Few doubt that the time it takes to conceive and to realize the most radical ideas has shrunk over the course of history. Much of our intuitive sense of ‘acceleration’ comes from this basic awareness. It was already present in the Italian Futurist movement at the start of the twentieth century, which appealed to the accelerated pace of change – largely in the realms of transportation and communication — more than a half-century before it was operationalised in terms of computational efficiency as Moore’s Law. Moreover, humanity has become increasingly open to multiple realizations of a given idea, such that only professional historians nowadays worry about the loss of the conceiver’s original context as his or her idea comes to be realized in various ways. Indeed, the original Italian Futurists made a point of wanting to destroy all traces of the past as a precondition to freedom and progress, which they equated with the frictionless realization of the products of the human mind. Although transhumanists rarely say anything quite so nihilistic, their privileging of the ‘virtual’ over the ‘natural’ sends largely the same message.

However, transhumanists also seem to believe that the sense of space-time compression implied by an ‘accelerationist’ world-view especially favours the current generation of transhumanists. They typically locate what theologians would call the eschaton, which some transhumanists think of as the ‘singularity’, as occurring within their normal biological lifetime – certainly in less than fifty years and quite possibly within a generation. Not surprisingly, then, transhumanists tend to be middle-aged white males with a reasonable amount of disposable income.
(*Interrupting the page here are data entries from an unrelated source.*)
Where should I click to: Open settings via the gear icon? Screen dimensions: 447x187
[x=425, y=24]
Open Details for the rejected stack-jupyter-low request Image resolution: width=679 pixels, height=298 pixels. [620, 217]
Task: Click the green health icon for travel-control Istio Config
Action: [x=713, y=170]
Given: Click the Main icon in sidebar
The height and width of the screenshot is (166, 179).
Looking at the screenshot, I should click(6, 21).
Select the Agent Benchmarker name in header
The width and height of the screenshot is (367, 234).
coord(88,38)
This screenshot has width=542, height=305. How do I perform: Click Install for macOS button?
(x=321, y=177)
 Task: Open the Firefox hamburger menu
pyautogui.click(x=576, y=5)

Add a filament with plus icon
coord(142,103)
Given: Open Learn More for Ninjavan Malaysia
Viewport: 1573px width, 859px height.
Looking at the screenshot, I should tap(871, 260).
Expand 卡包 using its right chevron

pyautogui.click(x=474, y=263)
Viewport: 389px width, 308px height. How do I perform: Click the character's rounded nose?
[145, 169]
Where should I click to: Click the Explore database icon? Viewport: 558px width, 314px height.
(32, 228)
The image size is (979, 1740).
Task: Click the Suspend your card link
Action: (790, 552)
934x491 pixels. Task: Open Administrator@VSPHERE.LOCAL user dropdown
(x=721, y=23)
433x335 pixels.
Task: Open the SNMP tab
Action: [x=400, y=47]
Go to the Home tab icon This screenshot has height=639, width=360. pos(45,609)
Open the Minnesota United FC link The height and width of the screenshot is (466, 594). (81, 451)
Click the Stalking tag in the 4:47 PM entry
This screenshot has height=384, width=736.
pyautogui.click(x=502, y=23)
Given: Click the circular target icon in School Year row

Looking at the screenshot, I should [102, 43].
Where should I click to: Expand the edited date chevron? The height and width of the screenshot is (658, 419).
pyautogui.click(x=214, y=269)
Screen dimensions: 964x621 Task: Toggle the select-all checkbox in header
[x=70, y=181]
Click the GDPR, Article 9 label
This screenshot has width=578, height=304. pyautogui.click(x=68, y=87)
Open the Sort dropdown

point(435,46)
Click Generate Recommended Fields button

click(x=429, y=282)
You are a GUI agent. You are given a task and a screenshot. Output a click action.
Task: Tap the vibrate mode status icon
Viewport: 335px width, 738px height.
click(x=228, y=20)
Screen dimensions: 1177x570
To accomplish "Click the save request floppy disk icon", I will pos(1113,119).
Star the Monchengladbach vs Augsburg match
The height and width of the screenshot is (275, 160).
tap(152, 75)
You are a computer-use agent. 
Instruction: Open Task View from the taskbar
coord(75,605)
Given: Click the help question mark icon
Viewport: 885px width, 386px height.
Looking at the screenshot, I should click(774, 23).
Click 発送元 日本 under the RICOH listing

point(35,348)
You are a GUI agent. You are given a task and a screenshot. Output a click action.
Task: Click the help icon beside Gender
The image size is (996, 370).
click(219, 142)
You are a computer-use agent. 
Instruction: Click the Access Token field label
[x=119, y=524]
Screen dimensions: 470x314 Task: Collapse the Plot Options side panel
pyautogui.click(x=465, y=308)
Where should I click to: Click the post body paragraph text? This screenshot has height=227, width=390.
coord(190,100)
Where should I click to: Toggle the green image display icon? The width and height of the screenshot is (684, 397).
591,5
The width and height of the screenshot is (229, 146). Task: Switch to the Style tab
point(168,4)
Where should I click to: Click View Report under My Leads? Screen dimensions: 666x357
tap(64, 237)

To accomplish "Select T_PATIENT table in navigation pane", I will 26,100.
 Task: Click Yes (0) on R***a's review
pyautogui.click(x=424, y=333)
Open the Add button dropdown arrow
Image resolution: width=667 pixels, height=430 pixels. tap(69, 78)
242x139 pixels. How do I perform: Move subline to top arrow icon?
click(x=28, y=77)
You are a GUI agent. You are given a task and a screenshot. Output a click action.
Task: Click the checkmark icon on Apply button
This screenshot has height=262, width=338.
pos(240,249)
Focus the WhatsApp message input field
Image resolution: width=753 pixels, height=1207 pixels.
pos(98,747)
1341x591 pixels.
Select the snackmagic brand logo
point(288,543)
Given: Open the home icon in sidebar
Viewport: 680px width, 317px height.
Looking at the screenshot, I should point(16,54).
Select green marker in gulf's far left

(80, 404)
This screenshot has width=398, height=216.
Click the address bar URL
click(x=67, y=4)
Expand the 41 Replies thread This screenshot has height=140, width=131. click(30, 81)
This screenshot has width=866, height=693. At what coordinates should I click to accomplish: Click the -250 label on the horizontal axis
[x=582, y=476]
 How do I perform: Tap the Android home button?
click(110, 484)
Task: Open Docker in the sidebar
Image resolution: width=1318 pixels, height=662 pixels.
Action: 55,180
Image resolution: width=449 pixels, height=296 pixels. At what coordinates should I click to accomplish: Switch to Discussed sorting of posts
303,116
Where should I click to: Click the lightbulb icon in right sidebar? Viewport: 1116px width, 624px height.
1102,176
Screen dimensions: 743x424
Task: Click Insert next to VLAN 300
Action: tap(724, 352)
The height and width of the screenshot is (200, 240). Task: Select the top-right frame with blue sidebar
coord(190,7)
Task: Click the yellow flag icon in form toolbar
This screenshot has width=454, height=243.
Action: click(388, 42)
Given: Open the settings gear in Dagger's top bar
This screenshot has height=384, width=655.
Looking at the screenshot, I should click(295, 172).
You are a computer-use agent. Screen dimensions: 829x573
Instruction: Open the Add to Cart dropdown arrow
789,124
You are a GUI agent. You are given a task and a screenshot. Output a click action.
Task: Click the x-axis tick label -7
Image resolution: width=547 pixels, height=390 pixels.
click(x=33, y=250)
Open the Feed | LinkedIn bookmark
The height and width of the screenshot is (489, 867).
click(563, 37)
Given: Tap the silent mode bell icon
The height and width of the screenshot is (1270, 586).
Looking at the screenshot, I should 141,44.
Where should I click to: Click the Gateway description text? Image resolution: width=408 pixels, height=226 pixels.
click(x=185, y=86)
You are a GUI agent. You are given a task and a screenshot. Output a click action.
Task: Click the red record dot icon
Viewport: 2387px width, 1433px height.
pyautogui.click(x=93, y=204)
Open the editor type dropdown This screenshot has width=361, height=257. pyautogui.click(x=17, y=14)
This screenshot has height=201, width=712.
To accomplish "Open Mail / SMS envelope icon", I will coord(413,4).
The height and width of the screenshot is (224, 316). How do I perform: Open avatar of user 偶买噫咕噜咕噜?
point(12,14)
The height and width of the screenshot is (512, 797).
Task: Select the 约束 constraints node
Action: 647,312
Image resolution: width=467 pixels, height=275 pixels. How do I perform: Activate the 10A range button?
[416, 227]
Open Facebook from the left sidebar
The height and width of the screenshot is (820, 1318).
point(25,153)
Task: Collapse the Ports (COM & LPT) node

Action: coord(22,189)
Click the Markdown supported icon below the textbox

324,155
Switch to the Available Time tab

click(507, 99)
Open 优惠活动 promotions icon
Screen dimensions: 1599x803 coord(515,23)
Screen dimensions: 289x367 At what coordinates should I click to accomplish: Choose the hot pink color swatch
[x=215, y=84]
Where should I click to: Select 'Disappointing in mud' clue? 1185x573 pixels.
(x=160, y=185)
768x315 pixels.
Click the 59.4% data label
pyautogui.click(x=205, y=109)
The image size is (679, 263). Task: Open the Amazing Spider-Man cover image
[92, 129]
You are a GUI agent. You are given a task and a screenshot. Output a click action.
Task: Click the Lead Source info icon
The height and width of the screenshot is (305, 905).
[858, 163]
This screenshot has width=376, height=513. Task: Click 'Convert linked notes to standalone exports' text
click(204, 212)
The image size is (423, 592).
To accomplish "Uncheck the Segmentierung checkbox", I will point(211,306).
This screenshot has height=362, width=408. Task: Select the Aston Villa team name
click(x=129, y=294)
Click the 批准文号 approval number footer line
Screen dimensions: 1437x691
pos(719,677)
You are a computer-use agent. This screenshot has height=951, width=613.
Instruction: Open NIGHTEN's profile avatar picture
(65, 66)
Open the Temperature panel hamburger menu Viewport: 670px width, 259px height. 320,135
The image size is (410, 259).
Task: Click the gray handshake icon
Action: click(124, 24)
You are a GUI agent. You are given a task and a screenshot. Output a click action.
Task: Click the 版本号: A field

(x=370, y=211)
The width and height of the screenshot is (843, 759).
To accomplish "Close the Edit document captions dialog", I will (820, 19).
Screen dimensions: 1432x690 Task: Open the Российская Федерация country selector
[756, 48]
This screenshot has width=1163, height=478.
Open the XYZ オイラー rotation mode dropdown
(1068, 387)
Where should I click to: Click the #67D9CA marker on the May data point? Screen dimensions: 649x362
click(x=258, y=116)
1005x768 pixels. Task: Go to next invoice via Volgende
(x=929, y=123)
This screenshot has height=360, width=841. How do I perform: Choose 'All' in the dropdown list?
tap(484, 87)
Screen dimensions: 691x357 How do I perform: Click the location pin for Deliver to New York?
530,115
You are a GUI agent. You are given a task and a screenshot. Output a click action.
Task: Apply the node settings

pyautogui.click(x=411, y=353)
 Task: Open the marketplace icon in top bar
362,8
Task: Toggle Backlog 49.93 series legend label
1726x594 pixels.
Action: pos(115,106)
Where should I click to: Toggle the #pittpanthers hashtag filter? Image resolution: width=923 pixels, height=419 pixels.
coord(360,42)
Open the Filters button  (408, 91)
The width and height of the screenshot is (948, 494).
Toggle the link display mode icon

These people also tend not to have children, even if they are married. In other words, they are already prepared to enter a world in which, say, price is not a barrier to acquiring enhanced powers or extended longevity, and intergenerational succession is not something one needs to worry about, either at the personal or the public policy level.

But what happens if the eschaton does not occur within such a convenient time-frame? To be sure, I am generally optimistic that science and technology’s direction of travel points to where transhumanists want to go. Nevertheless, for various reasons, the relevant developments may not happen as soon as the likes of Ray Kurzweil or Aubrey de Grey have predicted – or hoped. In other words, the people who might end up benefitting from the transhumanist paradise that awaits Homo sapiens are the descendants of people who lived non-transhumanist lives in our times. Of course, some transhumanists believe that cryonics gets around this problem, but its prospects remain largely as speculative now as they were fifty years ago – at least with regard to human resurrection.

So, do you still believe in transhumanism even if it is unlikely that you will personally benefit from it?